Deteksi Jalur Infeksi Bakteri Aeromonas hydrophila di Ikan Lele (Clarias spp.)

Abstract

Berbagai macam jenis ikan dapat terinfeksi Aeromonas hydrophila dan menyebabkan 80-100 % kematian dalam 1-2 minggu. Penelitian mengenai infeksi A. hydrophila telah banyak dilakukan untuk melihat patogenitas, manifestasi klinis dan perubahan histopatologi. Infeksi A. hydrophila melalui intramuscular menyebabkan kematian yang lebih tinggi dibandingkan infeksi melalui lingkungan, pakan dan intraperitoneal. Meski demikian belum banyak penelitian yang melaporkan jalur infeksi A. hydrophila. Penelitian ini bertujuan untuk menjelaskan jalur infeksi dan patogenesis A. hydrophila melalui infeksi buatan secara intramuscular di ikan lele (Clarias spp.) dengan mengevaluasi manifestasi klinis, histopatologi, jumlah A, hydrophila dan luas infeksi pada otot, kulit, insang, hati, limpa, dan ginjal. Hasil penelitian menunjukkan bahwa infeksi intramuscular A. hydrophila menyebabkan inflamasi dan hemoragi akibat peningkatan permeabilitas pembuluh darah dan menginduksi degenerasi serta nekrosis sel sehingga bakteri dapat masuk ke dalam sirkulasi darah kemudian menyebar dan menginfeksi epitel lamela insang, sitoplasma hepatosit hati, ellipsoid limpa, dan jaringan hematopoietik interstisial ginjal dalam waktu 3 jam pasca infeksi. Jumlah A. hydrophila di otot, kulit, insang, hati, limpa, dan ginjal tidak berbeda nyata namun pertumbuhan satu sel A. hydrophila menyebabkan pertambahan luas infeksi terbesar pada hati diikuti otot, kulit, limpa, ginjal kemudian insang. Puncak infeksi A. hydrophila terjadi pada 12-36 jam pasca infeksi.

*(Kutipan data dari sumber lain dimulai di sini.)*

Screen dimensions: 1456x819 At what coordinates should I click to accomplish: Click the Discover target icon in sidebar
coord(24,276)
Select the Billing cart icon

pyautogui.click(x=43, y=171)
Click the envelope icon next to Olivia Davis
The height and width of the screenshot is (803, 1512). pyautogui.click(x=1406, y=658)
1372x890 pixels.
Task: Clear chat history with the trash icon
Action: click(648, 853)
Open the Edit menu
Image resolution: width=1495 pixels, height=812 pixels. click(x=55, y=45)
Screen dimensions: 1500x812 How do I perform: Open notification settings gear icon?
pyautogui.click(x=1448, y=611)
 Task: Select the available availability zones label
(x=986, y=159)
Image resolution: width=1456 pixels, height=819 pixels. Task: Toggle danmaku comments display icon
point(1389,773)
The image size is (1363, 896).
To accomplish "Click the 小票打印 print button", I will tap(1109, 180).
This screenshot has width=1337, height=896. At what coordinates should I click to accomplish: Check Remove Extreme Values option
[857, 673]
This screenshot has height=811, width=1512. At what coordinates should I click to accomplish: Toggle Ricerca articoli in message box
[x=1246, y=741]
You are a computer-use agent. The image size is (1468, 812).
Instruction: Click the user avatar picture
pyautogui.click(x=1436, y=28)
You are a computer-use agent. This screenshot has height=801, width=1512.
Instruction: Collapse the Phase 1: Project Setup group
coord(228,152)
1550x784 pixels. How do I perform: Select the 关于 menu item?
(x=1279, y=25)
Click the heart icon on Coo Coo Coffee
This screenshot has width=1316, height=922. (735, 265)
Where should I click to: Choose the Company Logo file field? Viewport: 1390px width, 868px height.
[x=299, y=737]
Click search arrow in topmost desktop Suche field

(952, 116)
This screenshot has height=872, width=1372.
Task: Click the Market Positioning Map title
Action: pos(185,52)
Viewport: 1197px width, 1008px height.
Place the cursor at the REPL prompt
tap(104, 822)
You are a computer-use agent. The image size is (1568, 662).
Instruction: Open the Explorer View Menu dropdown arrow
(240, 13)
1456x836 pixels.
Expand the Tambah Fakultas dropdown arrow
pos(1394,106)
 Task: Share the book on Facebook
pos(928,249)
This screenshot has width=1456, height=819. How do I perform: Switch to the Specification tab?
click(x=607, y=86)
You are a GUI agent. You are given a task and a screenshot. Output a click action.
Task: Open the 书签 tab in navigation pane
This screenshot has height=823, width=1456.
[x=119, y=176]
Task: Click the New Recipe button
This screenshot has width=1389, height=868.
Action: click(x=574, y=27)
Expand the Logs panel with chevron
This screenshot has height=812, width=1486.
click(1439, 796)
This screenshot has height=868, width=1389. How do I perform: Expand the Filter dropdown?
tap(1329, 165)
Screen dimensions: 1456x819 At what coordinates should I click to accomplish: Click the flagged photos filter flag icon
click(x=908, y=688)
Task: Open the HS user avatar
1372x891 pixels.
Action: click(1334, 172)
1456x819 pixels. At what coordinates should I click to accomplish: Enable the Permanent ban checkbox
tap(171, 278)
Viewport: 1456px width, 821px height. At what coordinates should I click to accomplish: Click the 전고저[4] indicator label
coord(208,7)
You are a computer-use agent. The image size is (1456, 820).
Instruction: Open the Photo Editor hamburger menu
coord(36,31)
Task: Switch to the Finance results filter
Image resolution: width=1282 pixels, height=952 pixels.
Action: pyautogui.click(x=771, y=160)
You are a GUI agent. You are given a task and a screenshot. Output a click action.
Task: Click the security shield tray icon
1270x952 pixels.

Wide variety of fish can be infected by Aeromonas hydrophila and cause 80-100% of deaths within 1-2 weeks. Many studies has been done to define the pathogenicity, clinical signs and histopathological changes of A. hydrophila infection. Higher mortality rate occurs in intramuscular A. hydrophila infection compared to the environmental, oral and intraperitoneal infections. However, there is only a little number of studies have been reported about A. hydrophila infection pathway. This study aims to define the infection pathway and pathogenesis of A. hydrophila through intramuscular artificial infection in Clarias spp. by evaluating the clinical sign, histopathological changes, bacterial existence and the infection extent in muscle, skin, gills, liver, spleen, and kidney. The results showed that A hydrophila infection intramuscularly causes inflammation and hemorrhage due to increased permeability of blood vessels and induces cell degeneration and necrosis and resulting infiltrated A hydrophila in blood circulation then infect the epithelium of the gill lamella, cytoplasm of hepatic hepatocytes, spleen ellipsoid, and interstisial hematopoietic tissue of kidney within 3 hours post infection. The A. hydrophila amount in muscle, skin, gills, liver, spleen and kidney was not differ significantly but the accretion of a single cell A. hydrophila caused the largest expansion of infection area in the liver followed by muscle, skin, spleen, kidney and then gills. The highest infection occurs at 12-36 hours post infection.